What the Days After Feel Like
This is the part most Reddit posts are really asking about. The acute poisoning phase, where your life is in danger, resolves as your BAC drops. But that doesn’t mean you feel fine. Residual symptoms after alcohol poisoning can last days to weeks and commonly include extreme fatigue, nausea, headaches, brain fog, anxiety, and difficulty concentrating. These aren’t just a bad hangover. When your body has been pushed to the point of poisoning, your brain chemistry, hydration levels, and digestive system all need time to recover.
The cognitive effects deserve special attention. After severe alcohol exposure, mental clarity can take a surprisingly long time to return. In cases of significant alcohol-related brain impairment, full cognitive recovery can take up to 12 months of abstinence in younger people, and for some, the effects are permanent. That’s the extreme end of the spectrum, but even a single severe poisoning episode can leave you feeling mentally “off” for a week or more.
When It’s a Medical Emergency
A recurring theme on Reddit is people debating whether their situation actually counted as alcohol poisoning or was just a rough night. The line is clearer than most people think. If any of these signs are present, the situation is life-threatening:
- Breathing slower than 8 breaths per minute
- Gaps of 10 seconds or more between breaths
- Inability to wake someone up
- Seizures
- Bluish or very pale skin
- Vomiting while unconscious or semi-conscious
The loss of the gag reflex is particularly dangerous because it means a person can choke on their own vomit without any coughing response. This is one of the leading causes of death in alcohol poisoning cases. About 61,000 deaths per year in the U.S. are linked to binge drinking episodes, a category that includes alcohol poisoning, and CDC data shows alcohol-related deaths overall increased 29% between 2016 and 2021.
What Happens at the Hospital
If someone ends up in the emergency room for alcohol poisoning, the stay is primarily observation.

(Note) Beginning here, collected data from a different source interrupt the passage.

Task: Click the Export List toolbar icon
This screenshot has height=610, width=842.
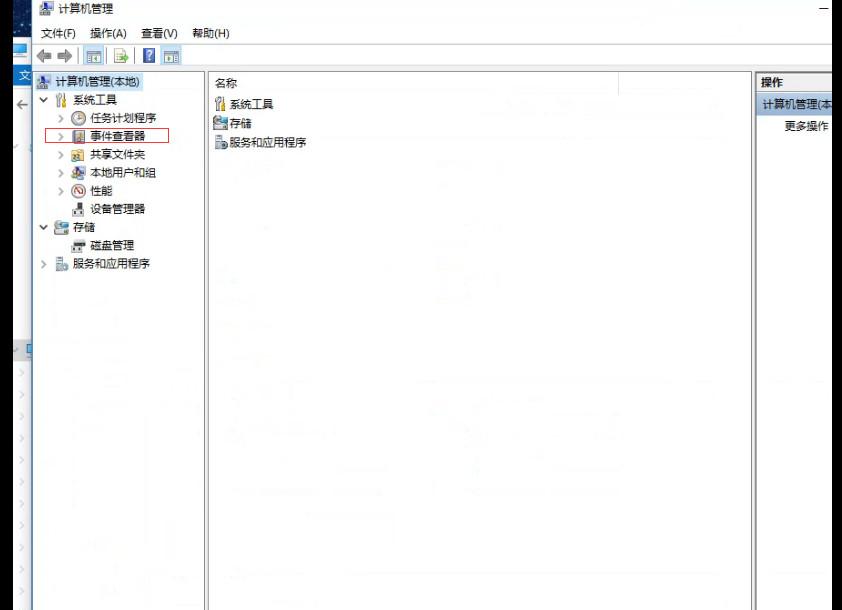Action: click(121, 56)
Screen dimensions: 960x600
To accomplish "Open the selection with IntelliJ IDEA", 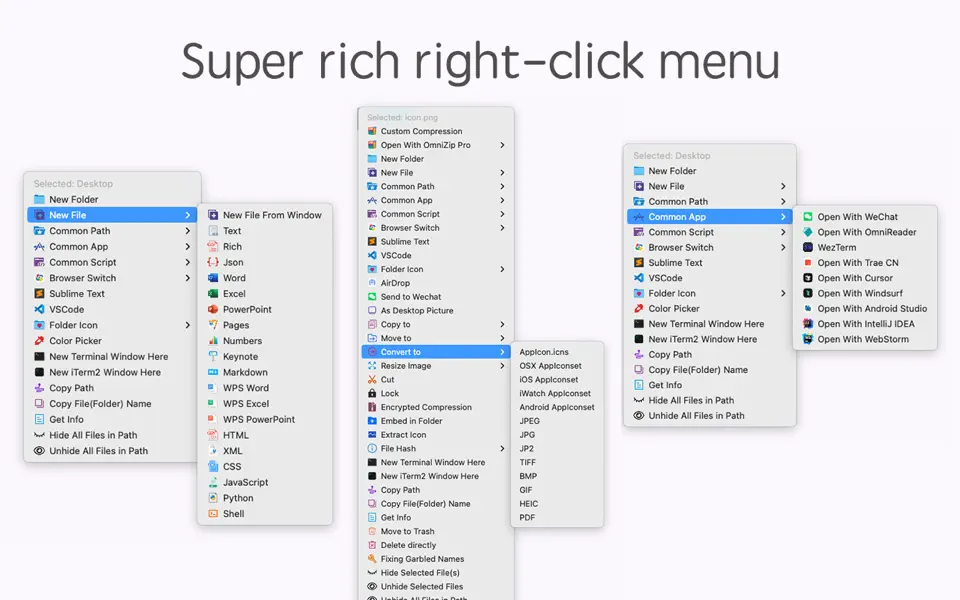I will pos(865,324).
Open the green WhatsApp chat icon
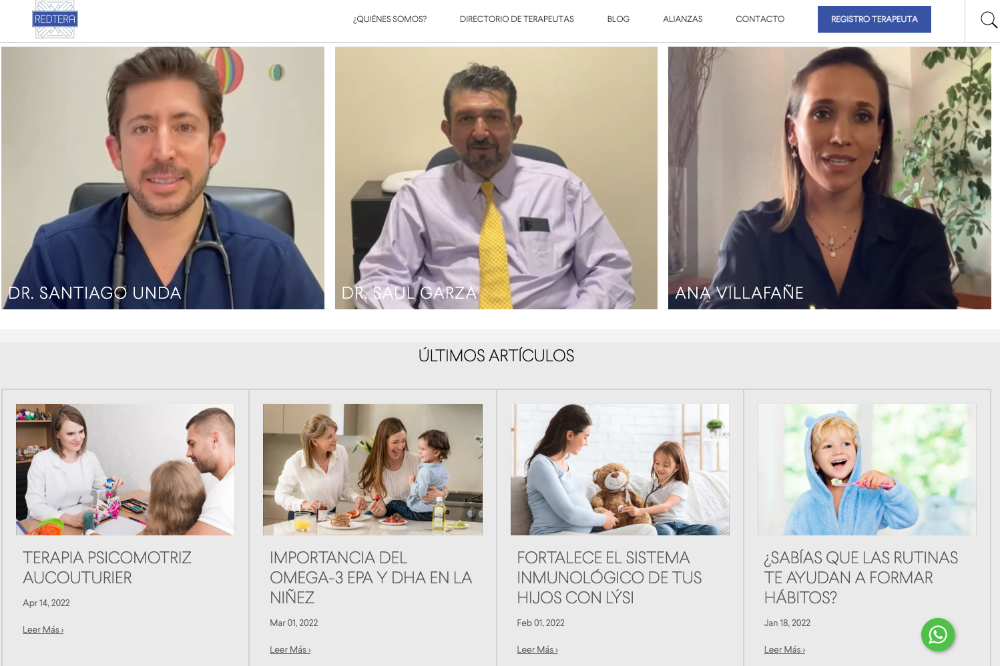Screen dimensions: 1000x666 click(x=938, y=635)
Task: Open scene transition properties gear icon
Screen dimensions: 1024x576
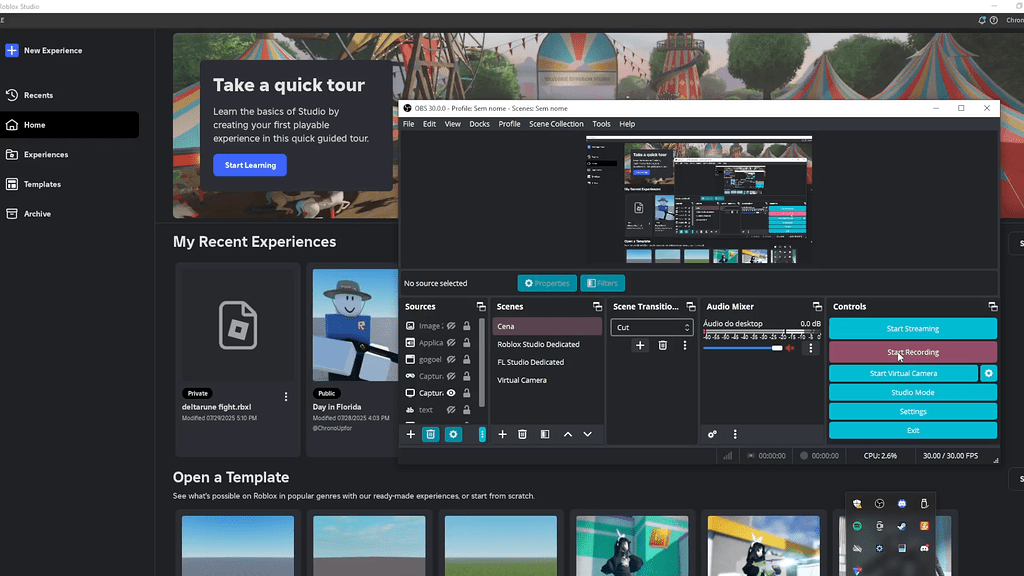Action: [x=685, y=346]
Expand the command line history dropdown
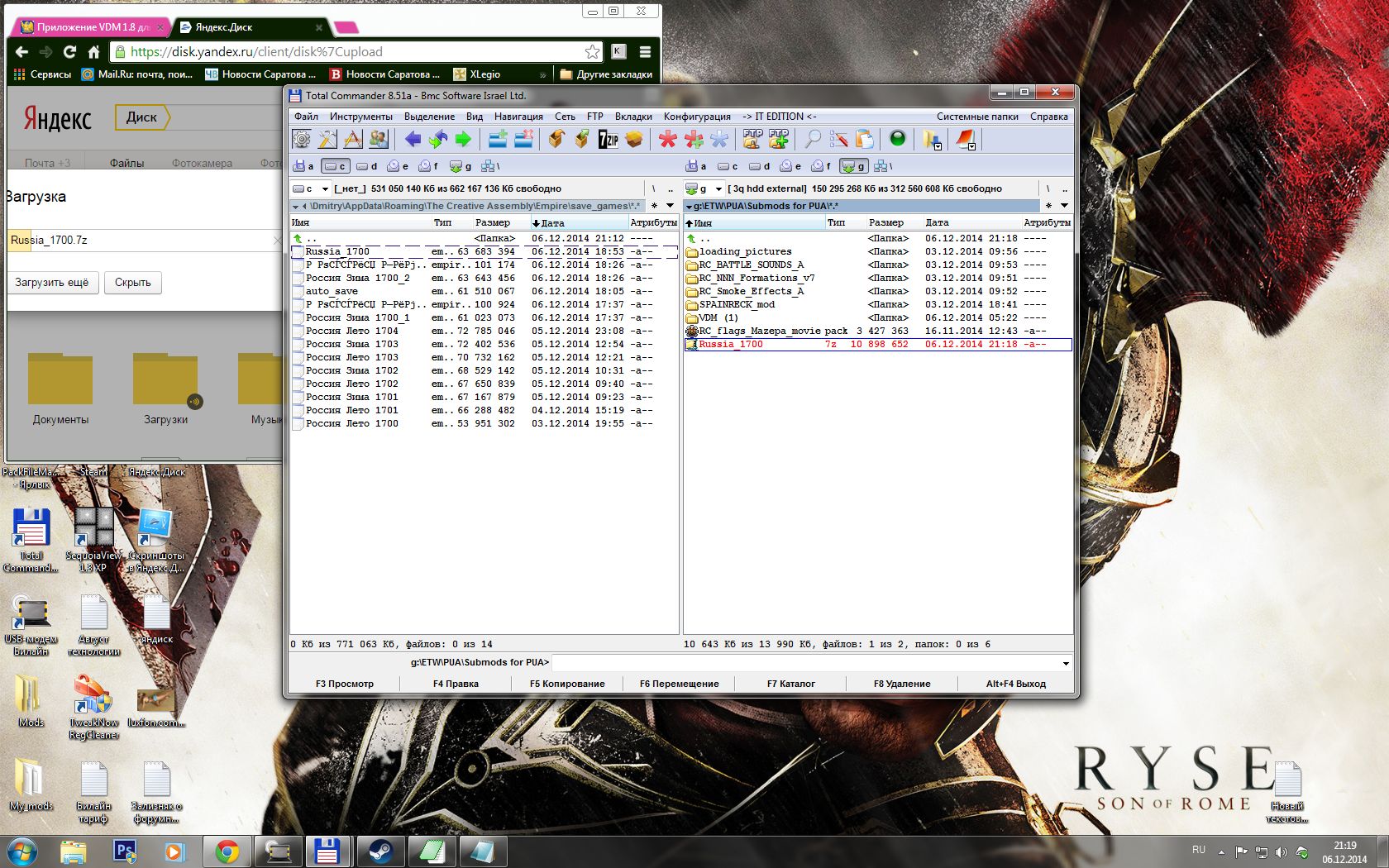This screenshot has height=868, width=1389. (1066, 663)
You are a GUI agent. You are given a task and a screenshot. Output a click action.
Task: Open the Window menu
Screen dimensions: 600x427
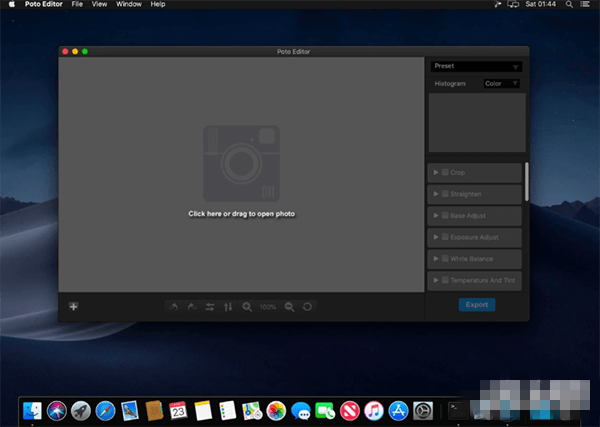(128, 5)
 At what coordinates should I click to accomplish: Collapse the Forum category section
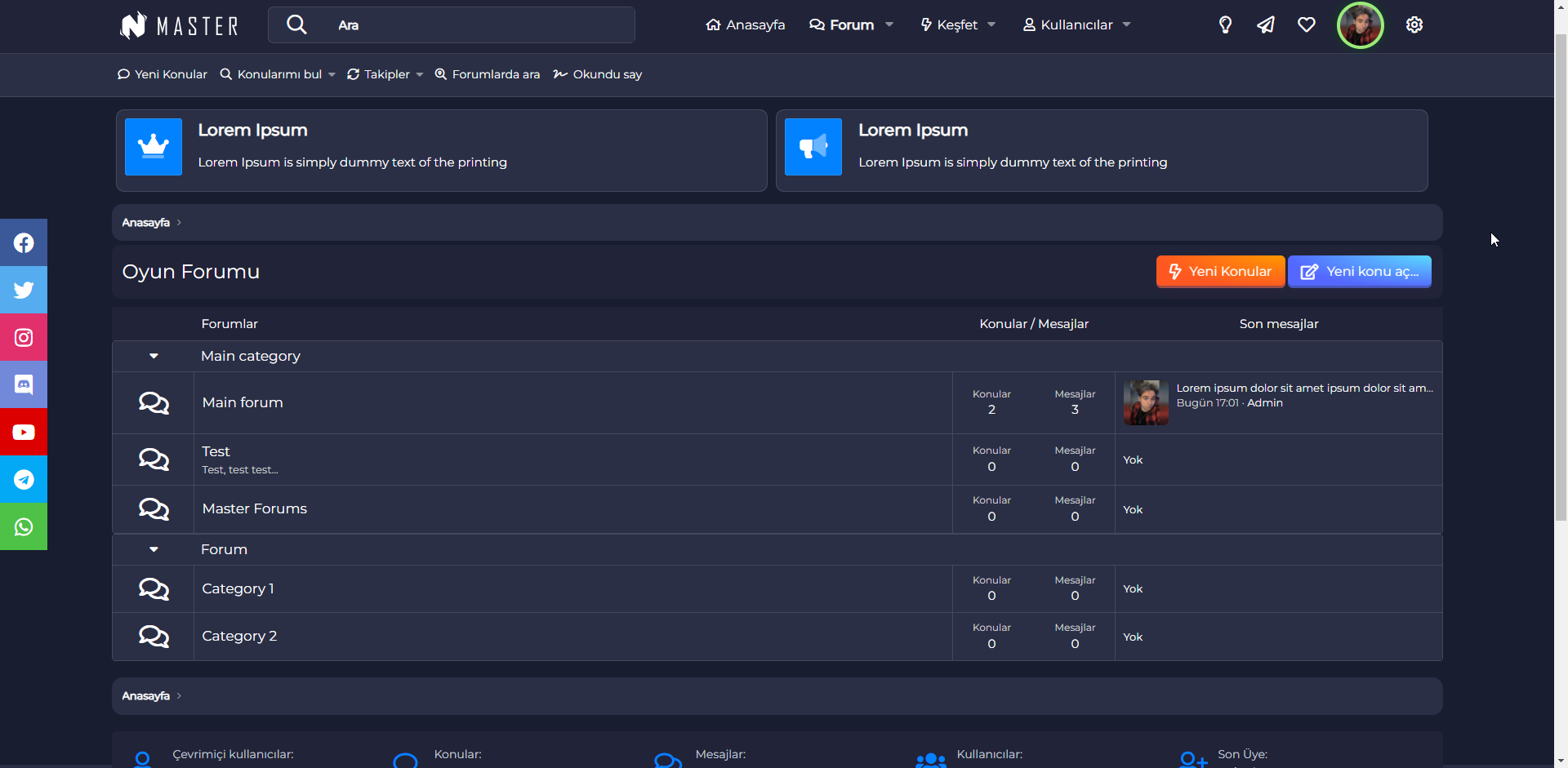click(154, 550)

Medical staff monitor breathing, heart rate, and consciousness while the body does the slow work of processing the alcohol. There’s no medication that sobers you up or shortens the timeline. Patients are typically held until they’re no longer clinically intoxicated and can function safely, then discharged. For moderate cases, this might mean 4 to 6 hours. For severe cases with very high BAC levels, it can stretch well beyond that.
During this time, medical staff may provide fluids, monitor blood sugar, and ensure the airway stays clear. The experience from the patient’s side is mostly waiting, sleeping it off in a monitored environment, and feeling progressively less terrible.
The Recovery Timeline in Practical Terms
Putting it all together, here’s what a realistic recovery arc looks like after genuine alcohol poisoning rather than a standard hangover. During the first 6 to 12 hours, you’re still in the danger zone while your body processes the alcohol. Vomiting, confusion, and impaired coordination are common. From 12 to 24 hours, the worst physical danger has usually passed, but severe nausea, headache, dehydration, and shakiness are typical.
Over the next 2 to 3 days, most people start feeling functional again, though fatigue and poor appetite often linger. Some people report anxiety that persists for a week or longer, sometimes called “hangxiety,” which reflects temporary disruption to brain chemistry. In more severe cases, brain fog and difficulty concentrating can persist for weeks. The severity of the episode is the biggest predictor of how long recovery takes.
If you’re a week out and still feeling significantly impaired, that’s worth paying attention to. It doesn’t necessarily mean permanent damage, but it signals that your body took a serious hit and may need more time, or that something else is going on that warrants medical evaluation.